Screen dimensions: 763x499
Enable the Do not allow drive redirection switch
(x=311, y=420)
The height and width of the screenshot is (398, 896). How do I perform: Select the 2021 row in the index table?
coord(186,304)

**TASK OBJECTIVE:** Transcribe all the material, keeping each word as it is.

**EXERCISE OUTPUT:**
Screen dimensions: 763x499
Enable the Do not allow drive redirection switch
(x=311, y=420)
The height and width of the screenshot is (398, 896). How do I perform: Select the 2021 row in the index table?
coord(186,304)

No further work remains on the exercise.